LISTA DE TAREFAS:
[A] Reescreva em forma de lista o parágrafo da crônica sobre o embarque que começa com "A figura estranha de um jovem", mantendo os fatos principais.
[B] Responda com base na crônica sobre o embarque, uma resposta por linha:
(i) Em que companhia aérea a narradora decola?
(ii) Em que espaço a criança se joga?
(iii) Quem retira a criança desse espaço?
[C] Escreva a continuação da crônica sobre o embarque no aeroporto, a partir do último parágrafo apresentado.

21 de mai. de 2015

Embarque & Embates

Mais um texto brilhante da poetisa, contista e psicóloga Marisa (A)Penas, exclusivamente para você. 


1º dia do ano de 2015. Aboletada, não tão confortável como gostaria, pois o espaço é pequeno no nível que viajo, decolo contente nas asas da TAM, rumo à minha GYN. O possessivo fica por conta da particularidade sempre à frente. Degusto Goiânia ao meu modo, no prazer de fazer parte dela.
Experiências no saguão.

A figura estranha de um jovem. Observo calada, e discreta, claro!... Todavia, os pensamentos se agitam. Uma questão me chega: O quê levaria alguém a transformar os cabelos em grosseiros cipós? Isso mesmo!... Cipós ásperos para a visão, com aparência de sujeira. Cordas grotescas onde a água não penetra. Um dia foram fios de cabelos.

Tento arquitetar razões. Acha bonito?... É gosto. Quer chamar atenção? Conseguiu. Detesta pente e xampu? Parece que sim. Concluindo meu arquivo: onde água não atua, falta higiene.

Agora me atrai a agitação duma criança insistindo em virar mala, pois se joga no espaço destinado ao despacho de bagagens.

A mãe, sem nenhum pulso educacional – sou perita nesta observação –, expele palavras num som de gata no cio: “Fulaninho, não pode...”. Óbvio que o pirralho continua o movimento, até que um funcionário intervenha interrompendo a cena ridícula, retirando o “mala” pelo braço. E a mãe, miando: “Tá vendo, Fulaninho?”... 

Nestas ocasiões, me pergunto por onde andam os bons costumes, as orientações de respeito à convivência. Algumas gerações, das quais faço parte, se primaram na distribuição de moedas valiosas para o uso comportamental de não perturbar aos outros com atitudes desagradáveis.

MATERIAL DE CONSULTA:

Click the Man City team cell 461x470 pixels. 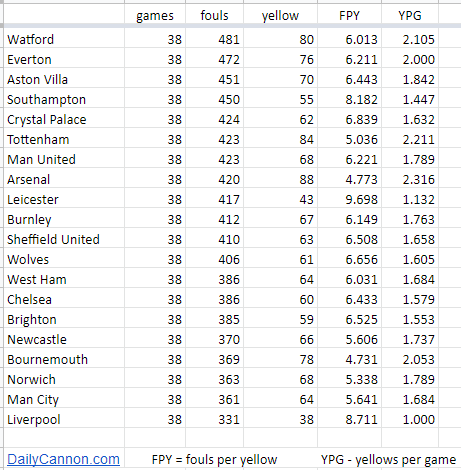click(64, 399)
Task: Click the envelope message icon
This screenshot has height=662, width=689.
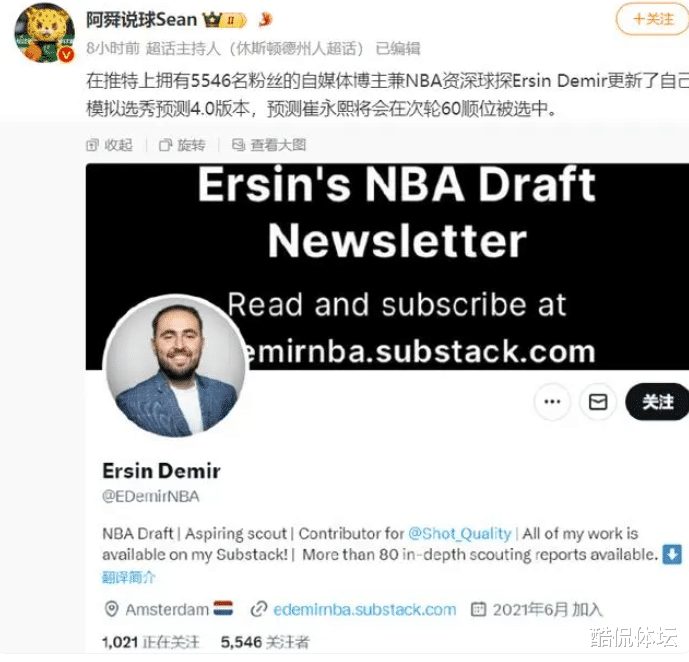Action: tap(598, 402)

RESPOSTAS:
[A]
- A narradora observa calada e discretamente um jovem de aparência estranha.
- Em pensamento, ela se pergunta o que levaria alguém a transformar os cabelos em cipós grosseiros.
- Os cipós parecem ásperos e sujos, como cordas grotescas onde a água não penetra.
- Um dia, eles foram fios de cabelo.

[B]
(i) Na TAM.
(ii) No espaço destinado ao despacho de bagagens.
(iii) Um funcionário, que a retira pelo braço.

[C]
Arrematando a “Babel Aeroportuária” no saguão de embarque, um representante do sexo masculino fala ao celular à moda de locutor esportivo narrando jogo, ou seja, gritando. O mais bizarro é o assunto numa linguagem tosca. Poluição sonora sufocante!... Será que ele imagina o incômodo provocado? Todos têm o direito de se comunicar, da forma que bem desejarem,  desde que não atropelem aos que estejam por perto.

Questão de ordem. Aliás, o lema de nosso “lábaro cívico” é bem desconsiderado. Verdade entristecedora. Vivemos num país sem ordem, a partir da cúpula onde inexistem leis para seus crimes. Sem a devida ordem, o progresso passa longe. A farra é antiga e já se fez tradicional, para meu desgosto. 

Voltando ao meu quadrado, voei pelos registros mnemônicos ouvindo minha mãe que foi amorosa mas severa deixando legados nos exemplos e nos ensinamentos verbalizados.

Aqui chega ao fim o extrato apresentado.